Background - Third attempt to implement the EU directive into domestic law. The approach
Parliament took is to ‘copy out’ the directive without scrutinising or fixing any ambiguities.

 Meant that they could not be liable for failure to implement the directive properly and ensures
uniformity but left ambiguities and made some litigation unpredictable.
 Domestic legislation is interpreted literally with focus on the language used whereas the Court of
Justice of the EU have a more purposive approach as to the purpose of the directive.
o In some case UK courts have deployed a purposive approach. The directive did not apply
to the sale of land but because the French text of the directive means both movable and
immovable property, it would have undermined the goal of uniformity if it applied in
France but not UK so courts found it did apply to sale of land.
o In other cases, UK courts have been criticised for placing emphasis on the construction
of the words. Office of Fair Trading v Abbey National plc [2009]
 No attempts made to integrate the older regulations 1994 or 1999 with the existing legislations
(UCTA 1977).

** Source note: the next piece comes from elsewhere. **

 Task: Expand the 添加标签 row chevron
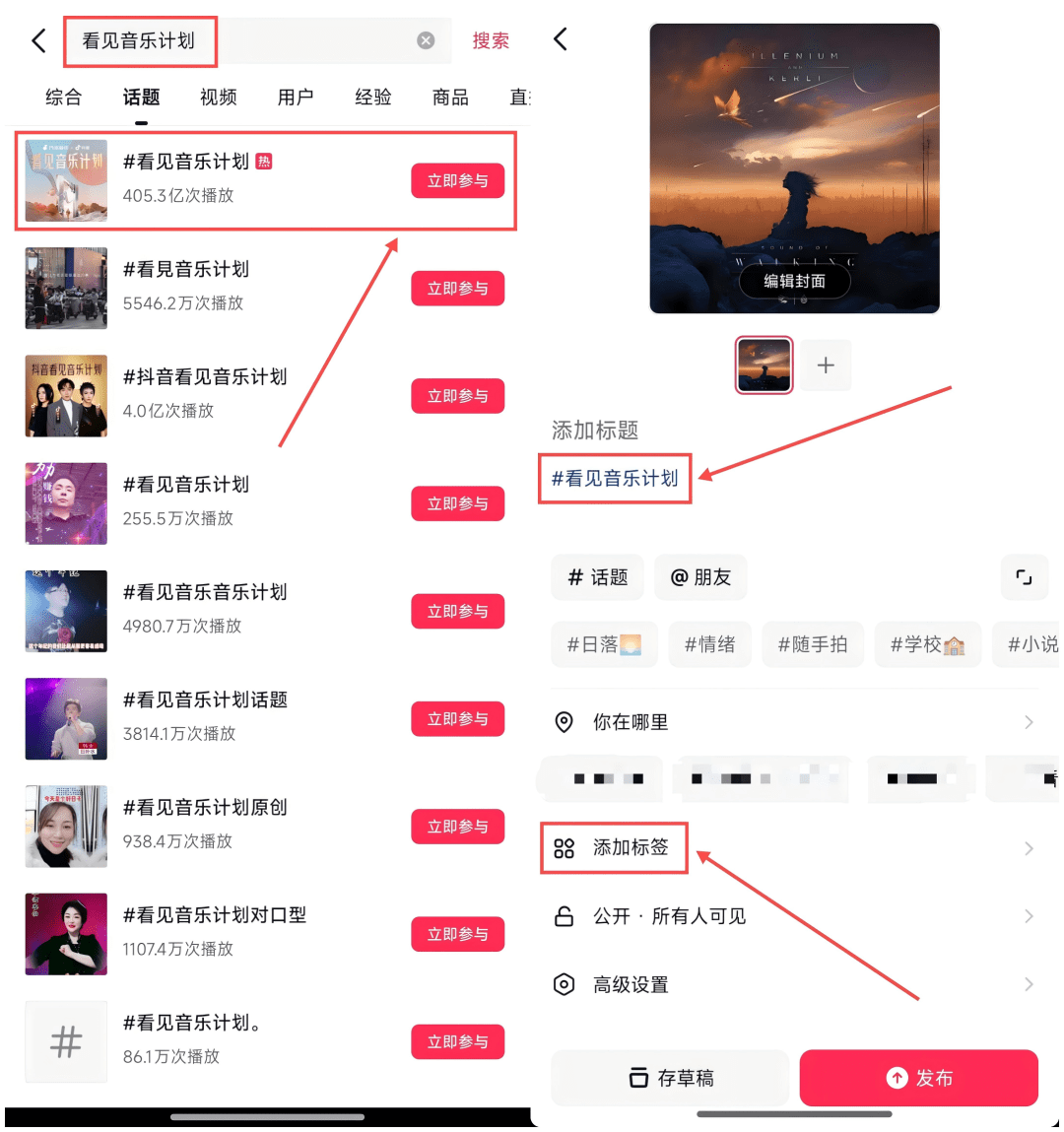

The two have significant differences as UCTA only applies to exclusion clauses and
the CRA to ALL terms. BUT they overlap as both cover exclusion of negligence liability resulting
in death or personal injury, under UCTA these exclusion terms are void but under the directive
they are indicatively unfair.


Content – Between a ‘trader’ and ‘consumer’

 Trader under section 2(1) of the Act is ‘person acting for the purposes relating to that person’s
trade, business, craft or profession, whether acting personally or through another person acting
in the trader’s name or on the trader’s behalf.
 Trader covers government departments, local or public authorities, non-profit organisations
when selling goods to the public.
 Consumer under section 2(3) as ‘an individual acting for purposes that are wholly or mainly
outside the individual’s trade, business, craft or profession’. Covers instances of someone who
purchased a computer for personal use which is occasionally used for business purposes to claim
protection under the act.
 Onus on trader to prove the individual was not acting wholly or mainly outside of their trade,
business etc.
 Excludes certain contracts from its scope like employment contracts, section 61 (2)
 Includes any consumer notices relating to the rights of the consumer or purporting to exclude
trader’s liability to consumer. Unfair terms and notices are NOT BINDING.
 Section 71 – Courts must consider whether a term is unfair if terms of a contract is in question
even if the parties don’t indicate this as an issue.
 Section 72 – Part 2 of the Act applies to secondary contracts where rights of a person are limited
under another contract.


‘Unfair terms’

 Section 62 (4) – A term is unfair if, contrary to the requirement of good faith, it causes a
significant imbalance in the parties’ rights and obligations under the contract, detriment of the
consumer. Both components are important and there’s a cumulative test.